Emma Howard Boyd, Chair of the Environment Agency, said:

The water sector has expertise in nature-based solutions, engineering and raising finance. Over 30 years, the Water Industry National Environment Programme (WINEP) has driven £25 billion of investment in the water environment and some huge improvements, notably to bathing waters. The Environment Agency urges water companies to move further and faster in delivering rivers that are clean and support recreation. Now is the time for innovation and ambition to deliver a low carbon high quality water environment that promotes nature.

Ultimately the country will get the environment it is prepared to pay for. We want water companies to use the new WINEP to test themselves and ensure they are delivering clean and plentiful water in a nature positive future.
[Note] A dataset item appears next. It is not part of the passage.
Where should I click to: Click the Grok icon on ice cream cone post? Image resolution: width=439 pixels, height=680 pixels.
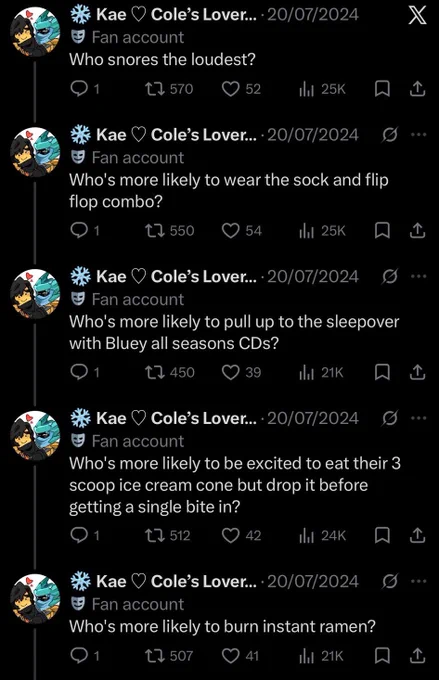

The ambitious environmental agenda set out in both consultations today follows Ofwat’s approval for a package of £2.8 billion investment from water companies as part of their green recovery plans to build back greener from the pandemic.

Ofwat’s interim Chief Executive David Black said:

The WINEP has delivered great improvements by investing billions of pounds to deliver long-term benefits for the environment, customers and communities across England.

Given the significant challenges we face as a sector and as society, including on river quality, net zero, biodiversity and flood resilience, we need to ensure the WINEP evolves to best meet these challenges. We must be ambitious and flexible in our approach, focusing on the outcomes we want to see and achieving the greatest value for every pound invested. We want to facilitate greater use of nature-based solutions, as well as more collaborative and partnership working to help us deliver on shared ambitions.

In that spirit, I encourage all interested parties to pitch in their views at this consultation stage to help us shape the programme so it delivers maximum benefit for society and the environment.

Water UK Chief Executive Christine McGourty said:

Water is a precious natural resource, and over the coming decades, society will need water companies and policy makers to work together to deliver the best possible outcomes for our environment, customers and communities. Water companies are already playing a leading role and are investing more than £5 billion on environmental improvements over the next few years as well £2.7 billion on Green Recovery projects.

However, we know there is much more to do and the WINEP and SPS represent an incredibly important opportunity to set in train the ambitious reforms we need to see in the next price review and beyond. We look forward to working with government and regulators to ensure the final documents provide the best possible foundation for water companies to deliver the investment needed to help meet the significant environmental challenges ahead, while working towards a shared vision for the future.